The basic principle, of course, still holds true. Life comes only from life. In spite of accounts of the "creation of life" by scientists (for sober analysis shows the accounts to be greatly exaggerated), life cannot spring up of itself. Spiritual life cannot develop out of anything that is not spiritual life. Christ is the Source of spiritual life. "He that hath the Son hath life; and he that hath not the Son of God [whatever else he may have] hath not life" (1 John 5:12) ...for "the law of the Spirit of life [is] in Christ Jesus" (Romans 8:2).

The Vital Difference

We are definitely aware that there is a difference between what is alive and what is not alive. No man has ever taken the non-living atoms of carbon, hydrogen, oxygen and nitrogen and made something living out of them. But God did. Because God created life, a living thing can take non-living material and make it a part of itself, a part of a living organism.

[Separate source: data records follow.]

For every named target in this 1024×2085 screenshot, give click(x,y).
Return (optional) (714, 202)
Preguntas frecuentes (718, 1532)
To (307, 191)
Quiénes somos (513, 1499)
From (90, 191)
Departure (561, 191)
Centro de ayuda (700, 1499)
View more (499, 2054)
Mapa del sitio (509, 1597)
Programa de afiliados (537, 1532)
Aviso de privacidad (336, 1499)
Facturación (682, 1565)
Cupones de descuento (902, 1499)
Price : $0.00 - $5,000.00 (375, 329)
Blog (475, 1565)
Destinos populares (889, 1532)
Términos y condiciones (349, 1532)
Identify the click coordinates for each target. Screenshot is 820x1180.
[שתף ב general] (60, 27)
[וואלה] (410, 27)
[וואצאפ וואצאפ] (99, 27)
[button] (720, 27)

To draw an analogy from this example, as matter was transformed into life by the power of God, so the natural man is transformed into spiritual life by the same power of God. "If any one is in union with Christ, he is a new being! His old life has passed away; a new life has begun!" (2 Corinthians 5:17) As a living thing grows, so a Christian, a new spiritual life, grows. This is why Jesus spoke of the "new birth" see John 3:1-11). The Bible elsewhere, says, "As newborn babes, desire the sincere milk of the word, that ye may grow thereby" (1 Peter 2:2). The Bible uses other terms for this transformation: "have eternal life" - "are saved" - "are born again" - "have salvation" - "are regenerated." They all point to the same glorious fact, that a sinful man can be brought into a divine relationship with God, which will result in continued spiritual growth through all time.

Have you entered into this relationship? If not, will you think through carefully all that it can mean for you, both for time and for eternity?